Key Capabilities & Innovations
- Adaptive Multi-Guidance Replacement: AMPO minimizes intervention by providing external guidance only when the on-policy model fails completely, preserving the model's self-discovery capabilities while significantly enhancing reasoning efficiency.
- Comprehension-based Guidance Selection: This mechanism improves learning effectiveness by guiding the model to assimilate the most comprehensible external solutions, leading to demonstrably boosted performance.
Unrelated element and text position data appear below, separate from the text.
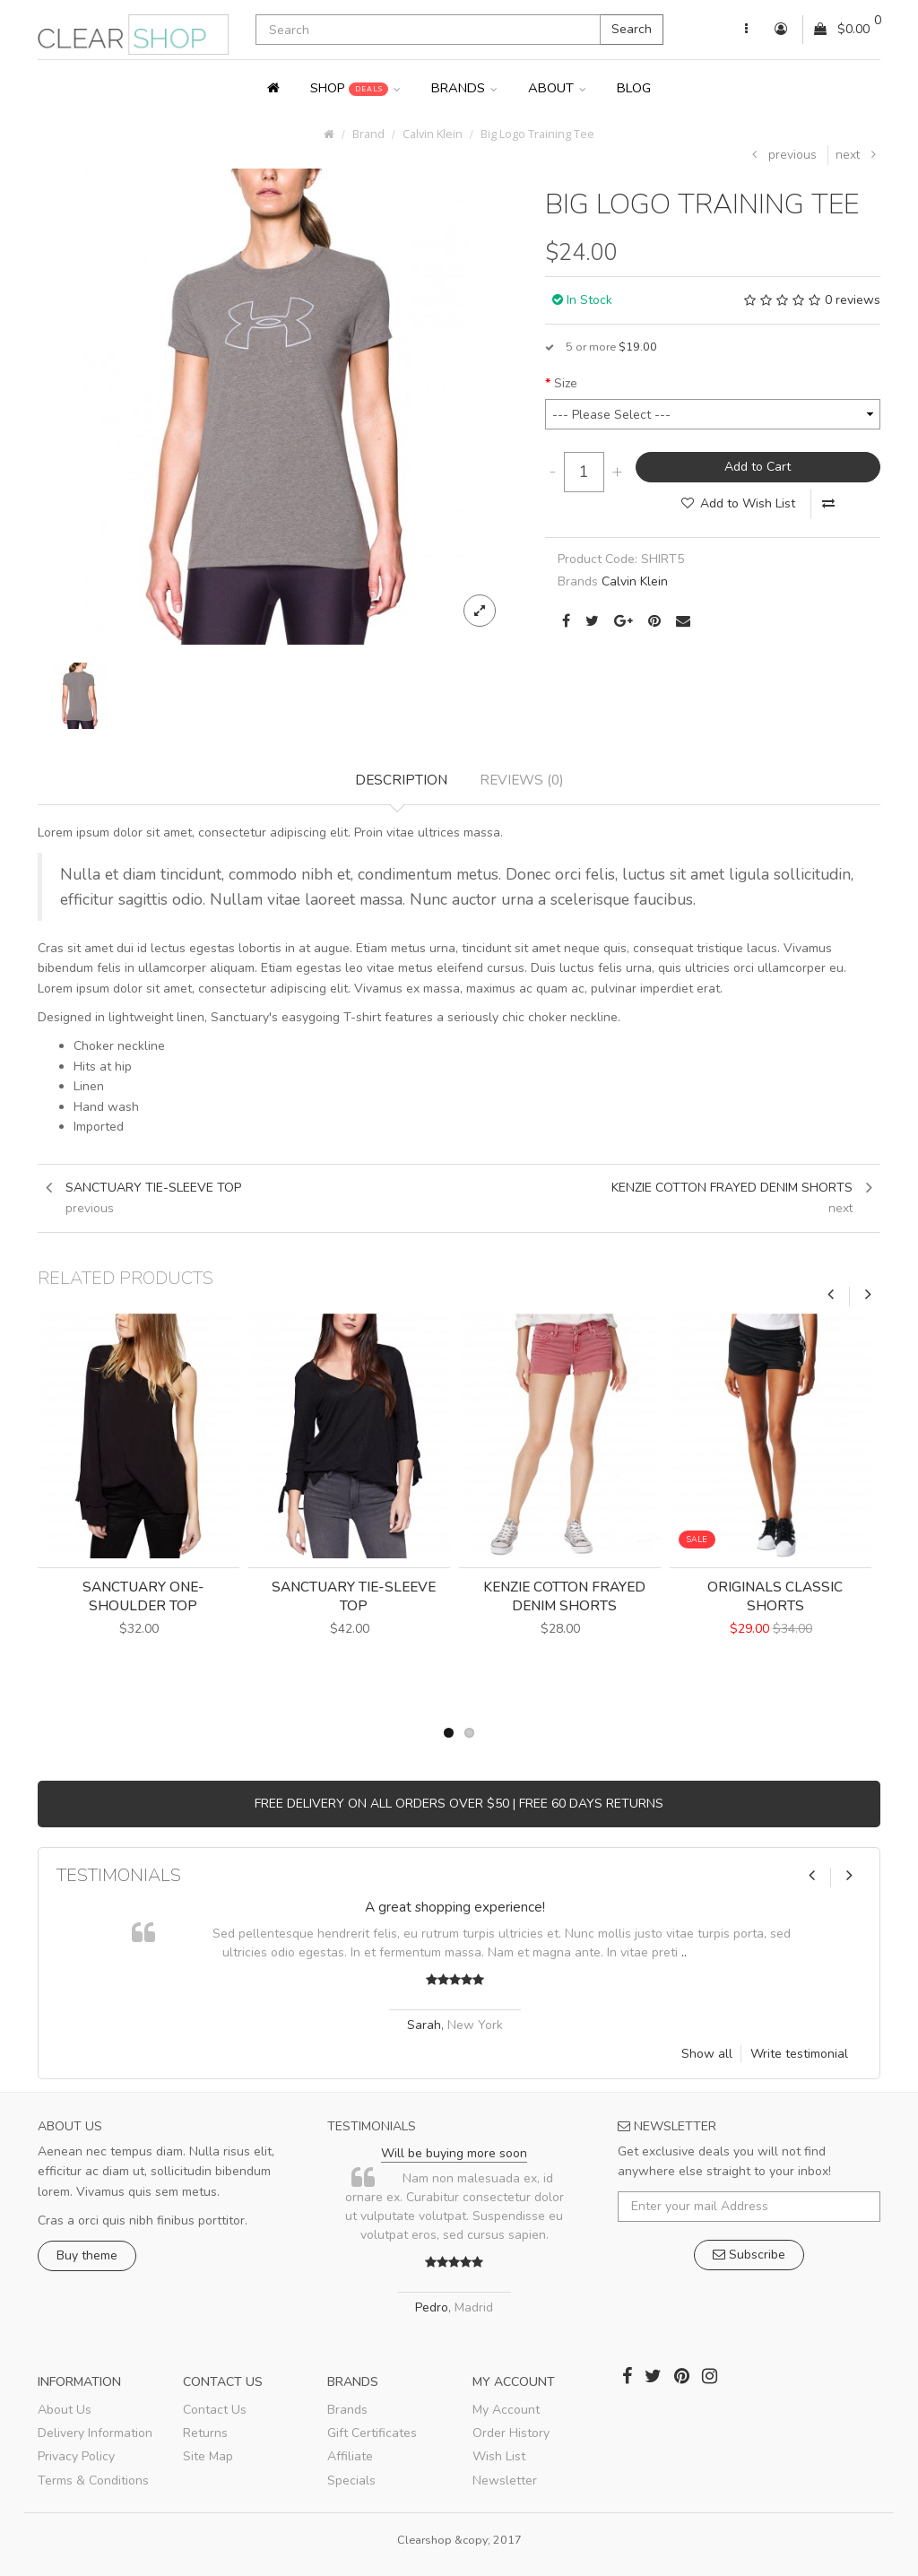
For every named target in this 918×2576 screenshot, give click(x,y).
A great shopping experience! (455, 1906)
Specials (351, 2480)
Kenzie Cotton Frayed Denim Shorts (564, 1596)
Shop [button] (355, 88)
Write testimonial (799, 2053)
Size (565, 383)
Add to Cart (757, 466)
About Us (64, 2409)
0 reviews (852, 299)
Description (401, 779)
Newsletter (504, 2480)
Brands (347, 2409)
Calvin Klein (433, 134)
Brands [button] (464, 88)
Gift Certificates (372, 2433)
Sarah (424, 2025)
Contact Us (215, 2409)
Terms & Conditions (93, 2480)
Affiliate (350, 2456)
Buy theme (86, 2255)
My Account (506, 2409)
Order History (511, 2433)
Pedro (431, 2307)
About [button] (557, 88)
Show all (706, 2053)
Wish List (498, 2456)
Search (631, 29)
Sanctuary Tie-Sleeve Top (354, 1596)
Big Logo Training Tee (537, 134)
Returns (205, 2433)
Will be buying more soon (454, 2153)
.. (684, 1952)
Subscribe (749, 2254)
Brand (368, 134)
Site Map (208, 2456)
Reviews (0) (522, 779)
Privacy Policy (76, 2456)
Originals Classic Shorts (775, 1596)
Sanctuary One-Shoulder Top (143, 1596)
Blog (634, 88)
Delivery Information (95, 2433)
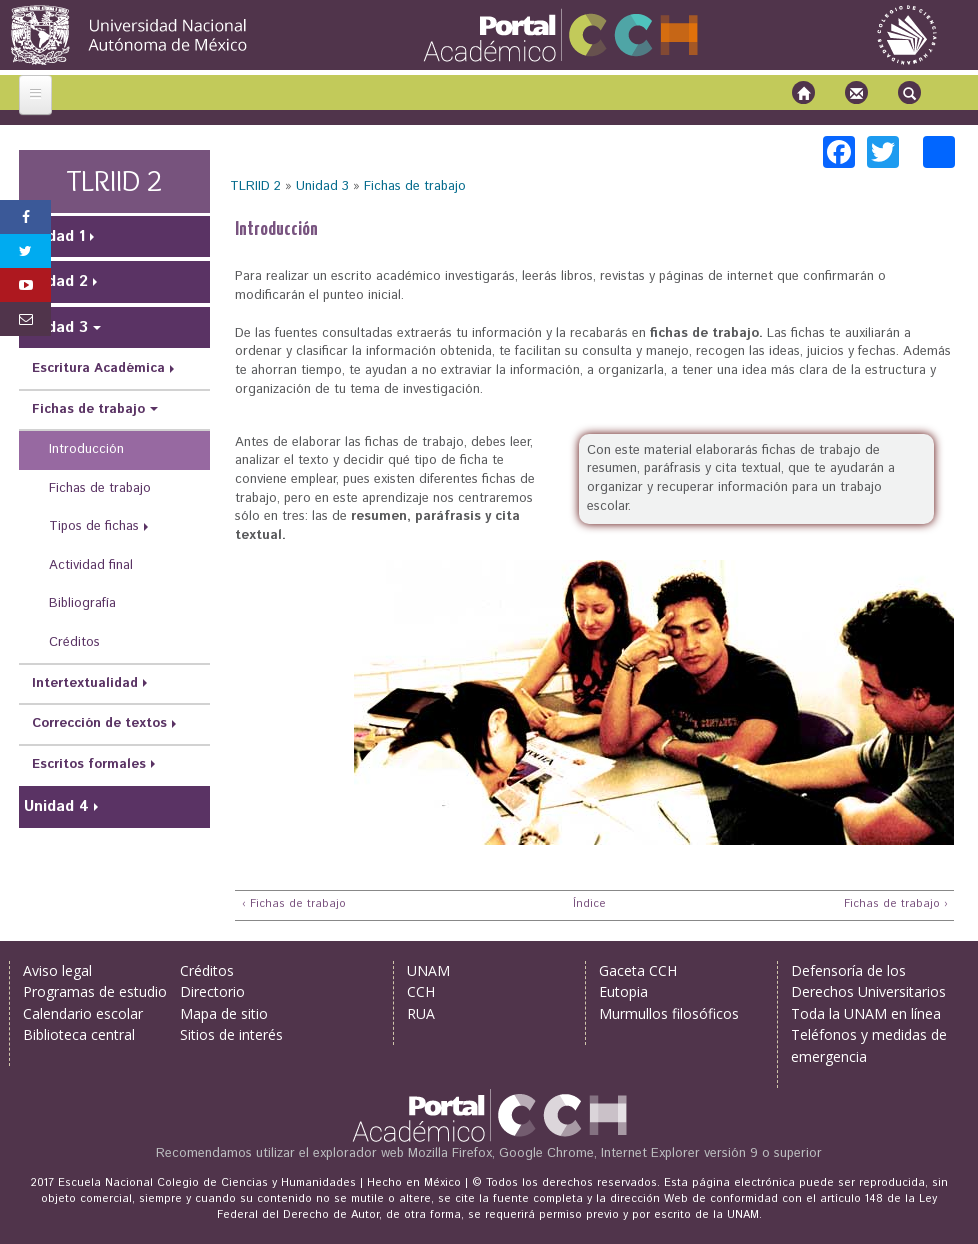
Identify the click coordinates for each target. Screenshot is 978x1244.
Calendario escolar (83, 1013)
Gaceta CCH (638, 970)
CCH (421, 991)
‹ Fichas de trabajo (294, 904)
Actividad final (91, 565)
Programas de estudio (95, 991)
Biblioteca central (79, 1034)
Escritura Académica (98, 368)
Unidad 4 (56, 806)
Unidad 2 (56, 281)
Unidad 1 (54, 236)
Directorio (212, 991)
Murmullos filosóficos (669, 1013)
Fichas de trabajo (415, 186)
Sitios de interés (231, 1034)
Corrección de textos (99, 723)
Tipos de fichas (94, 526)
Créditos (74, 642)
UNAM (428, 970)
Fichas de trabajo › (896, 904)
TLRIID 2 (255, 186)
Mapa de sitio (224, 1013)
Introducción (86, 449)
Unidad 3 (322, 186)
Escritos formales (89, 764)
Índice (587, 904)
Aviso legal (57, 970)
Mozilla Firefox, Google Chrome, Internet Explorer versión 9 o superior (615, 1153)
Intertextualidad (85, 683)
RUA (421, 1013)
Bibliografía (82, 603)
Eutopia (623, 991)
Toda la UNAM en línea (866, 1013)
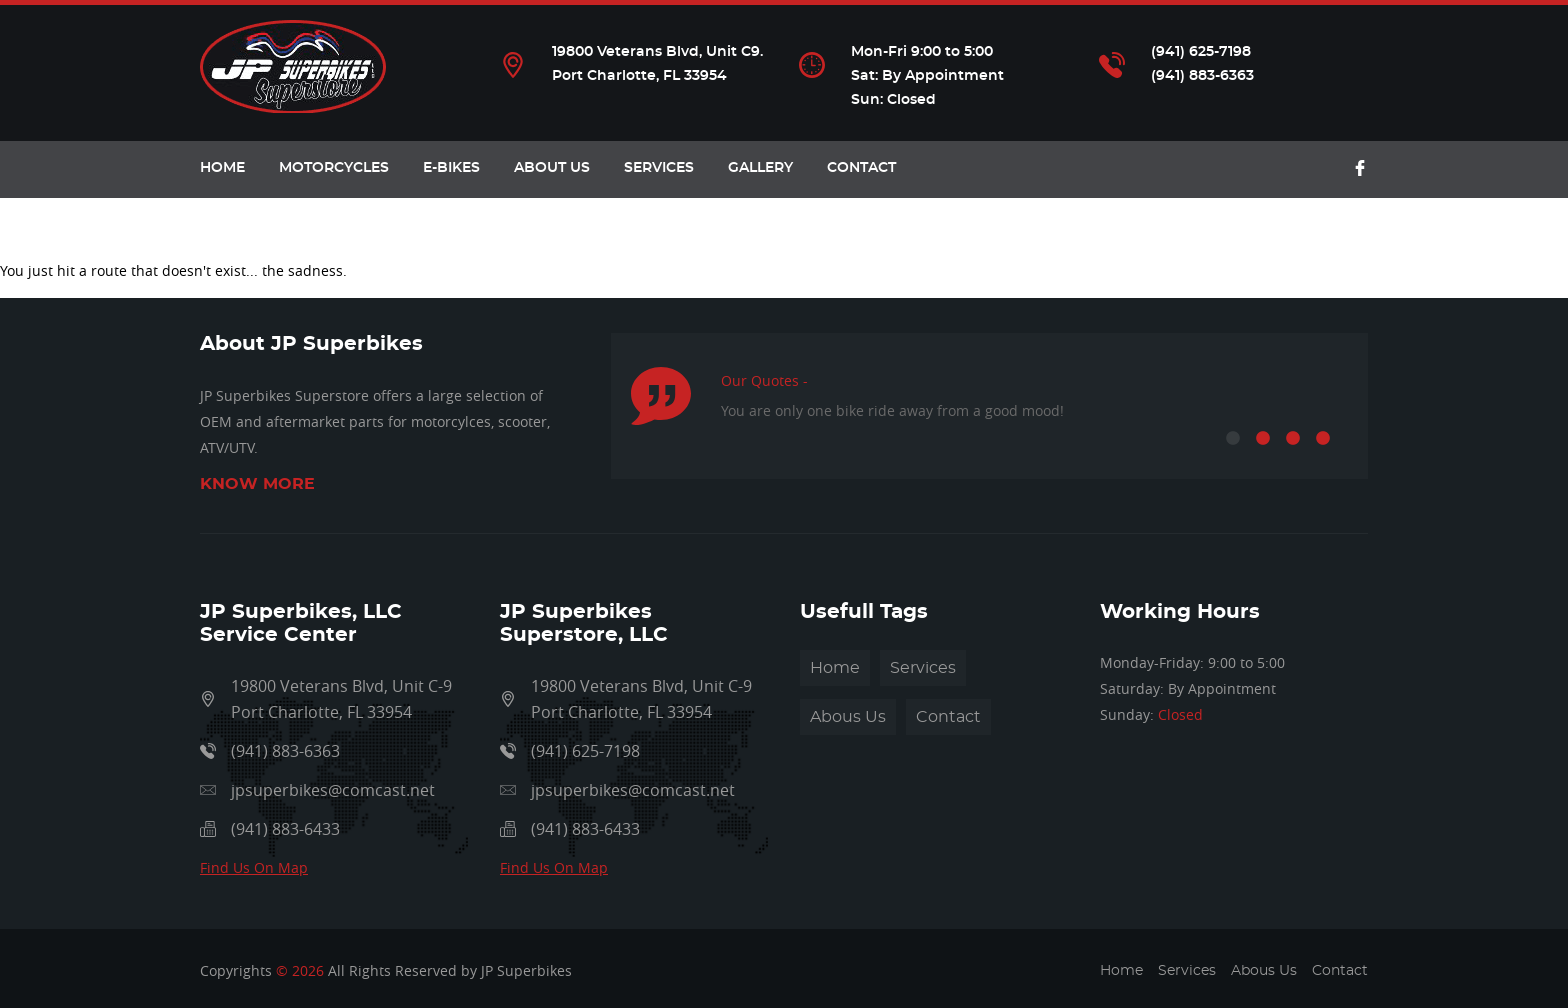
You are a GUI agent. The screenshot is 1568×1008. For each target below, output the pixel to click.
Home (835, 668)
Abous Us (848, 717)
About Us (552, 168)
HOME (222, 168)
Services (659, 168)
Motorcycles (334, 168)
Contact (861, 168)
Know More (257, 484)
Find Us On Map (254, 867)
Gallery (760, 168)
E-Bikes (451, 168)
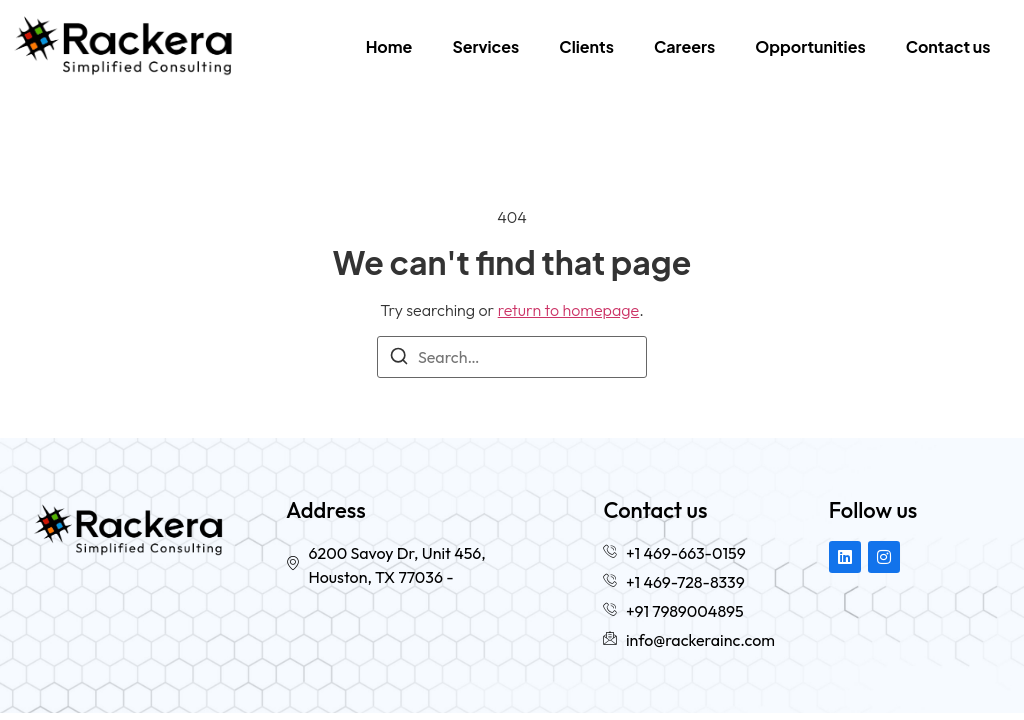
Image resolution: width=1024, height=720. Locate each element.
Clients (586, 46)
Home (389, 46)
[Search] (399, 359)
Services (485, 46)
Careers (684, 46)
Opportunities (810, 46)
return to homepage (569, 310)
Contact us (948, 46)
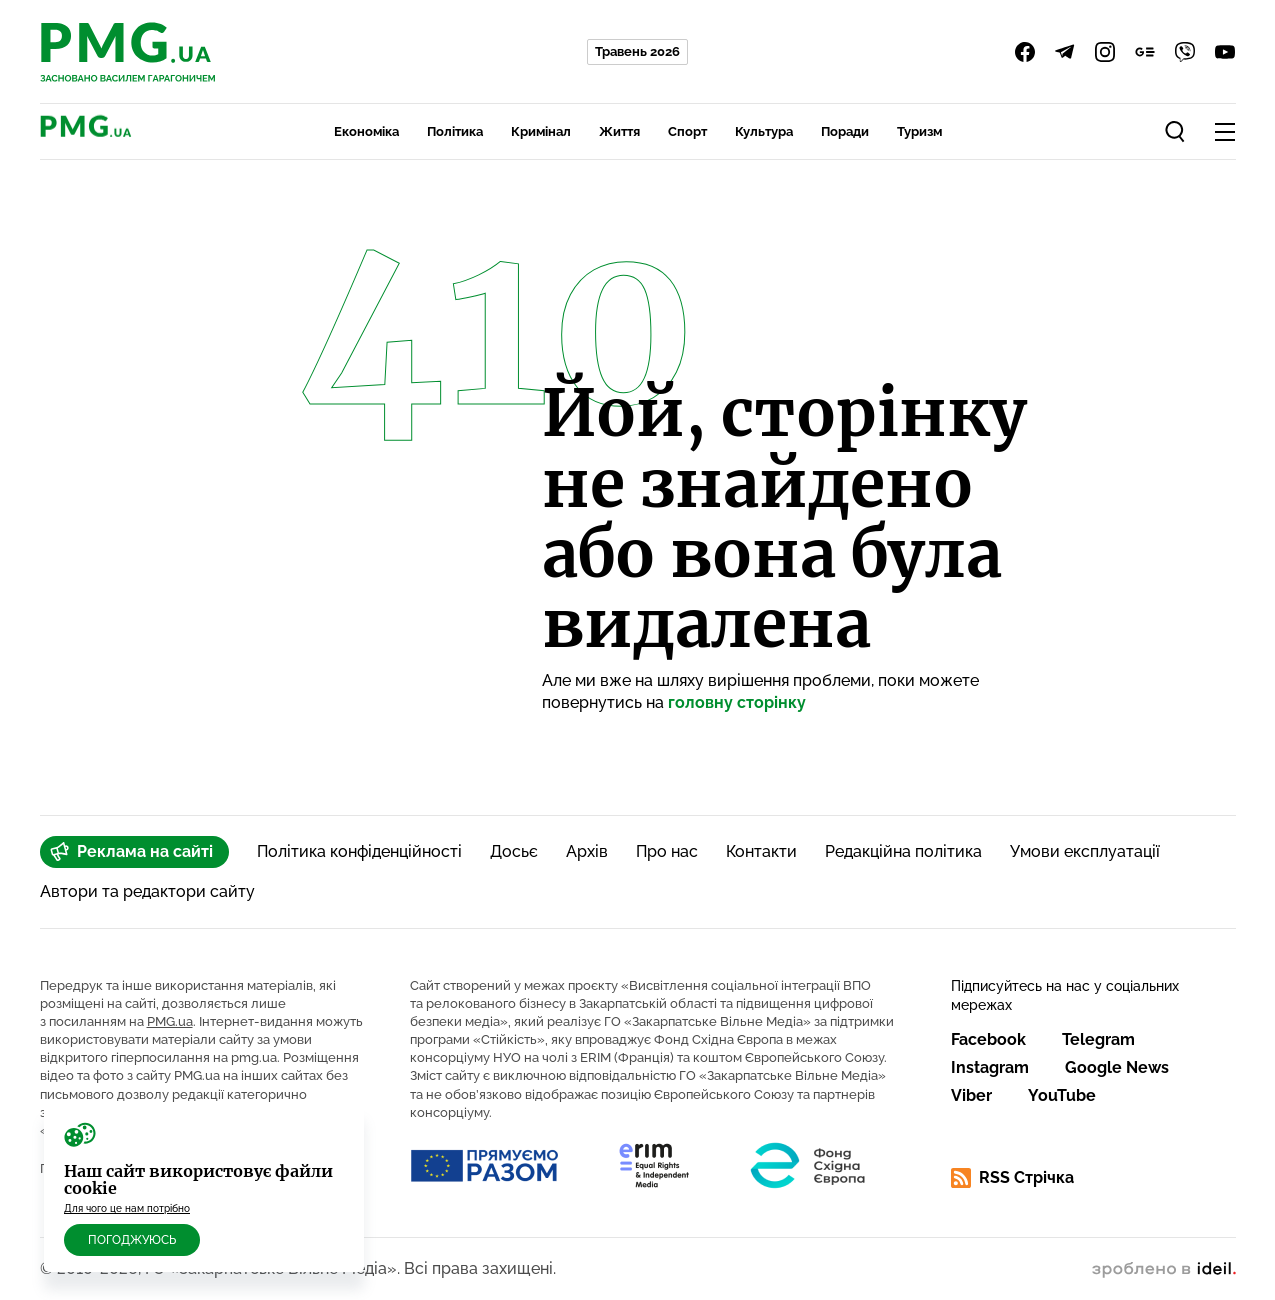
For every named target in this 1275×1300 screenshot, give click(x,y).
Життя (619, 131)
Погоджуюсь (132, 1240)
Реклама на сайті (131, 852)
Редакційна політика (903, 851)
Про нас (667, 851)
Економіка (366, 131)
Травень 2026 (637, 51)
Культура (764, 131)
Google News (1117, 1067)
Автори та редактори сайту (147, 891)
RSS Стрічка (1012, 1178)
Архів (587, 851)
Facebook (988, 1039)
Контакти (761, 851)
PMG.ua (170, 1021)
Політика (455, 131)
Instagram (990, 1067)
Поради (845, 131)
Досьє (514, 851)
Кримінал (541, 131)
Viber (971, 1095)
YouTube (1062, 1095)
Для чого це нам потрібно (127, 1208)
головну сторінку (737, 702)
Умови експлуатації (1085, 851)
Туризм (919, 131)
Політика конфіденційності (359, 851)
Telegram (1098, 1039)
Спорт (687, 131)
- Superior Performance: The model achieves better overall performance and efficiency compared to models trained using only Reinforcement Learning (RL) or Supervised Fine-Tuning (SFT) methods.
- Multi-Guidance Pool: It leverages a diverse set of teacher models, including AceReason-Nemotron-1.1-7B, DeepSeek-R1-Distill-Qwen-7B, OpenR1-Qwen-7B, and Qwen3-8B (thinking), to provide robust external knowledge.
Use Cases
This model is particularly well-suited for tasks requiring enhanced reasoning and problem-solving, where leveraging external knowledge efficiently can lead to more accurate and robust outputs. Its adaptive guidance system makes it effective in scenarios where traditional fine-tuning might fall short, offering a more dynamic learning approach.